Jusque là, le semis de coraux installés a été testé dans un projet pilote de recherche - il doit maintenant être testé à une échelle beaucoup plus grande. Le traitement de 50, 000 à 100, 000 substrats au sein d'un même site et d'une saison de frai impliqueront des défis logistiques et techniques majeurs. En collaboration avec l'Académie des sciences de Californie, La conservation de la nature, et autres partenaires, SECORE prévoit de surmonter ces défis dans le cadre du projet Global Coral Restoration récemment lancé.

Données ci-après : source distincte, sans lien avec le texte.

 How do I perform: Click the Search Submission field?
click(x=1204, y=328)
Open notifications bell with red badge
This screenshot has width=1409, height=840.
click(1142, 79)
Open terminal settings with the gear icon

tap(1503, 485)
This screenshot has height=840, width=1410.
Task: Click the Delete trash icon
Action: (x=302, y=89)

"Nous sommes régulièrement capables de produire un million de larves à partir d'un seul événement de frai. Jusqu'à présent, le nombre de substrats était limité car ils étaient fabriqués manuellement à l'aide de moules. Nous travaillons actuellement avec nos partenaires pour mettre en œuvre la fabrication industrielle des substrats tétrapodes en grand nombre à des coûts nettement inférieurs", dit Dirk Petersen. « Si nous sommes capables de combiner notre nouvelle approche de semis avec des techniques d'élevage de larves de corail plus efficaces, que nous développons en ce moment, les coûts de restauration des récifs pourraient devenir comparables aux coûts des efforts existants de restauration des mangroves et des marais salants. »
SECORE et ses partenaires travaillent ensemble pour affiner chaque étape de la démarche de semis. Cela comprend également le développement de différentes formes d'unités d'ensemencement pour couvrir un large éventail d'habitats récifaux et l'optimisation de la survie après l'installation des très petits stades de vie initiaux à travers un plus large éventail d'espèces. Un jour, il peut être possible de semer des coraux depuis un bateau ou avec des drones sous-marins.